◆ What is expected
Working through the entries below, find how many lines include "first", then write only that number.

◆ Exercise data
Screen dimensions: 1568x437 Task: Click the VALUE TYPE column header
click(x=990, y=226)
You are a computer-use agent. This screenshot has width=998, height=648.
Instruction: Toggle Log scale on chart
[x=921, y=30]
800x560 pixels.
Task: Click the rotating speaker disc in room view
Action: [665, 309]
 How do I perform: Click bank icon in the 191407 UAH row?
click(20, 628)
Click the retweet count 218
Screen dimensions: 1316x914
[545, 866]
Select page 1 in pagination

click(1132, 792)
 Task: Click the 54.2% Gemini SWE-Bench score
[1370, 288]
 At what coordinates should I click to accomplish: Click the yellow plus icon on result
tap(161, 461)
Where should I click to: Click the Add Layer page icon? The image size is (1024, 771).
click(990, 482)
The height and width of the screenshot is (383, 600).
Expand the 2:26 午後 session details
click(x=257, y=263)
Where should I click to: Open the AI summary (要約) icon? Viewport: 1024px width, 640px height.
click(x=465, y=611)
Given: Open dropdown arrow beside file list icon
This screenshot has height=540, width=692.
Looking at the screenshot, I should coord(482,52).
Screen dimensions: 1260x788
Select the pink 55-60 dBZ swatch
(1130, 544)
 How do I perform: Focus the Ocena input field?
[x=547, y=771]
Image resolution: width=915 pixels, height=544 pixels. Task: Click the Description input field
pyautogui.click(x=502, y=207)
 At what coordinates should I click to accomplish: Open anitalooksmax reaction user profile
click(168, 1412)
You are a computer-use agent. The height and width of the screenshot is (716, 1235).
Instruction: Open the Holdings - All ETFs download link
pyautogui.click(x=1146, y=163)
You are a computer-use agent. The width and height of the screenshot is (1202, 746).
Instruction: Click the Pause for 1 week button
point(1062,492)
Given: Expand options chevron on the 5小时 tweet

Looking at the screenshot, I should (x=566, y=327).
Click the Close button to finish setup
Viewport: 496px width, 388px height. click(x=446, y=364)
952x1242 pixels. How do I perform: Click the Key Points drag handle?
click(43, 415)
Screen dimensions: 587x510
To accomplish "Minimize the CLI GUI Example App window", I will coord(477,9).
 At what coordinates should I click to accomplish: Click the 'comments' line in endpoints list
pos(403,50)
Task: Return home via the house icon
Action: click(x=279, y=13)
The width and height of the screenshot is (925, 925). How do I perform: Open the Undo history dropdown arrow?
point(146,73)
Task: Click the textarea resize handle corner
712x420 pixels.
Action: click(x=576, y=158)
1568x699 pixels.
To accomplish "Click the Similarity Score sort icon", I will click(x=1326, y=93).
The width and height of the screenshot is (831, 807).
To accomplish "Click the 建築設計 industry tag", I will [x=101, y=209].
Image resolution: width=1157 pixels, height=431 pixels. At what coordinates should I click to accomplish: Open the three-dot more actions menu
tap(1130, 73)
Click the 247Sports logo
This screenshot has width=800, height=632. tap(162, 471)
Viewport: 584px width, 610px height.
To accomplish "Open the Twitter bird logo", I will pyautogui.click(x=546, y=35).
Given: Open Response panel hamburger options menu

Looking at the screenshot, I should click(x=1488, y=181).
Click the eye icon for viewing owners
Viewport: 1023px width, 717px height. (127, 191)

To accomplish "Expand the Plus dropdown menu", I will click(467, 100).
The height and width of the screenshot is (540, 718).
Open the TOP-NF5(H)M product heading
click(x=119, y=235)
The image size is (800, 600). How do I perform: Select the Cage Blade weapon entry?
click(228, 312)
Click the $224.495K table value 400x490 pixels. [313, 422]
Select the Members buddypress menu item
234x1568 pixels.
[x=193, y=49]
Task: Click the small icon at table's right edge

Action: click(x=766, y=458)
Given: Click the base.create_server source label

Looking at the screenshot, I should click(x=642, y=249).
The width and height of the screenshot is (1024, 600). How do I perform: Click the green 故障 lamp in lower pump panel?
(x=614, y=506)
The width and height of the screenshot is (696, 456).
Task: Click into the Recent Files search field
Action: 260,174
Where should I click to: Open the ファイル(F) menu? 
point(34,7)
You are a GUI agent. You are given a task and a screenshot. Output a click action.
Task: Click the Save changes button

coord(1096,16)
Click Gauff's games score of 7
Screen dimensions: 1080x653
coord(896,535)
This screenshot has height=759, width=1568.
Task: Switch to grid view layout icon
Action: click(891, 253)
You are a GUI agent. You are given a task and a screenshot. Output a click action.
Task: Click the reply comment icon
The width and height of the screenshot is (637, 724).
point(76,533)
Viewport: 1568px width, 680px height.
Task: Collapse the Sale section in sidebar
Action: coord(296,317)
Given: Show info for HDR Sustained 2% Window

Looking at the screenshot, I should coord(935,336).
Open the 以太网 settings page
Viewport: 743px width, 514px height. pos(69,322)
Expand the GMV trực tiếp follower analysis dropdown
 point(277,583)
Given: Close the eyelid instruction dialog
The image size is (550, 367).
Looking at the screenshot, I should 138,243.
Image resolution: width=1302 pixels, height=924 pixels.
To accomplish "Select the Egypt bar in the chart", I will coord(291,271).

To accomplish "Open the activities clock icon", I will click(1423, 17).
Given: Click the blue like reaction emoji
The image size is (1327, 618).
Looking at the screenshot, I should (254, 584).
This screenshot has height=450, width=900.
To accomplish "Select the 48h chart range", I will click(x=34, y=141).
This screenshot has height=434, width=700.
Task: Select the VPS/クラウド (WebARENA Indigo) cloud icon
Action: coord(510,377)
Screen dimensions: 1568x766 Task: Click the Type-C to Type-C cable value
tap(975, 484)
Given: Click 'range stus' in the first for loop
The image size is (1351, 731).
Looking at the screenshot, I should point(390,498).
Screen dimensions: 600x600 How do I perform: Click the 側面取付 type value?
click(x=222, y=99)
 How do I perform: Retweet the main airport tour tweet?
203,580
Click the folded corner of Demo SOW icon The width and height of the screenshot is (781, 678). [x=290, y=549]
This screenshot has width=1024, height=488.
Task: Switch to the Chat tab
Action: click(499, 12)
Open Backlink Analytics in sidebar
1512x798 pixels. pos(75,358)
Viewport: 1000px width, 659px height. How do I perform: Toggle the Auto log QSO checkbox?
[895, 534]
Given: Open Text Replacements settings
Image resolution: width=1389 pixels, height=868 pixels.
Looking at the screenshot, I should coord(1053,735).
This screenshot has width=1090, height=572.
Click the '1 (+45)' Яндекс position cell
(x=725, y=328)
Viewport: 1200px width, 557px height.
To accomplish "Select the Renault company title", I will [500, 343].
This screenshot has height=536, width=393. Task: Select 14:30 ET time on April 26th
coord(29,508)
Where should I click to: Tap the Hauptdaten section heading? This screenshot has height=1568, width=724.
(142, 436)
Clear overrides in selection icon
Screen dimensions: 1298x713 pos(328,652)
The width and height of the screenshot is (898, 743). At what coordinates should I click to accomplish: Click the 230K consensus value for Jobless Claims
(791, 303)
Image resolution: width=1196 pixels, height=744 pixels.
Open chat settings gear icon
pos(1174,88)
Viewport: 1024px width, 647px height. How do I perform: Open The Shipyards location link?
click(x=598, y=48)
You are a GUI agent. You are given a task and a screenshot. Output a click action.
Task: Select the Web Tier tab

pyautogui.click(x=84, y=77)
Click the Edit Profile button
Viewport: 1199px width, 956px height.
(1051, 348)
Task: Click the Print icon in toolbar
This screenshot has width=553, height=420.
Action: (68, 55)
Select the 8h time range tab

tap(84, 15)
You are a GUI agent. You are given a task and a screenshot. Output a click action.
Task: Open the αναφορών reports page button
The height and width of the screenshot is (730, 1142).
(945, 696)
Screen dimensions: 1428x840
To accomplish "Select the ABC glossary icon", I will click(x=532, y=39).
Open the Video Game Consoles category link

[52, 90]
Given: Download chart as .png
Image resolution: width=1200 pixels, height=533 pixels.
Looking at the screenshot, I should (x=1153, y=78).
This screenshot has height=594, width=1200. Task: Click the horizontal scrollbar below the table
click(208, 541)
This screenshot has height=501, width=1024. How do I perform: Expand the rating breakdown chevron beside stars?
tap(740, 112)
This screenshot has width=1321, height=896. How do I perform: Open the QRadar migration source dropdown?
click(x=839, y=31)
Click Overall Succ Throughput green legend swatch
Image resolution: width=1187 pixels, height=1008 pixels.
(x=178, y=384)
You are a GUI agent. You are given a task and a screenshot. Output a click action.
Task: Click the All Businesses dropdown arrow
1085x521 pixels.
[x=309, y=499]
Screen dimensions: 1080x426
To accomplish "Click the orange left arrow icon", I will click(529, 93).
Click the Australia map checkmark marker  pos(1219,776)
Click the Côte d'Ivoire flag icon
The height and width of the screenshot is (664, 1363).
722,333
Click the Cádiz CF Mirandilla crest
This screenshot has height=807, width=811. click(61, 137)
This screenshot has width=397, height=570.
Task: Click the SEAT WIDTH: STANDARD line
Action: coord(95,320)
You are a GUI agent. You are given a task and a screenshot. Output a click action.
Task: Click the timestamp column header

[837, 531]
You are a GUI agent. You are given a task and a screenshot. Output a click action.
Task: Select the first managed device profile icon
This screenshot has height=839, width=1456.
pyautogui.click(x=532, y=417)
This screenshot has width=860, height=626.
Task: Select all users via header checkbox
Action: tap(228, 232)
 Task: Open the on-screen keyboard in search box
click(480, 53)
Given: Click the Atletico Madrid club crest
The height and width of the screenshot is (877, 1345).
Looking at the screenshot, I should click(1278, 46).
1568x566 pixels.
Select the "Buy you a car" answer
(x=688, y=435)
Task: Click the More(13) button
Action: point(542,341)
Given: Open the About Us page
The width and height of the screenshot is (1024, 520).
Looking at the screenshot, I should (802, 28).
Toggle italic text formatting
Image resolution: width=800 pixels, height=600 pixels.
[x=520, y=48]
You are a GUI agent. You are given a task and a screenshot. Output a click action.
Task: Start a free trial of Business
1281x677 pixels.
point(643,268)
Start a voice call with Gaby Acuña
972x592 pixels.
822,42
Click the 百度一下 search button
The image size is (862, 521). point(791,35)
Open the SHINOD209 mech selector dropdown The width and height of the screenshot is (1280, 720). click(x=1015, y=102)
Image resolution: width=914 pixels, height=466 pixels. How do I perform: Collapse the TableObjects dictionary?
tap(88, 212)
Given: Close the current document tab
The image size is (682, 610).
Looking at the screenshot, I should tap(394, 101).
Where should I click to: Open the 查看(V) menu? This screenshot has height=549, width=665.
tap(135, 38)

◆ Task output
2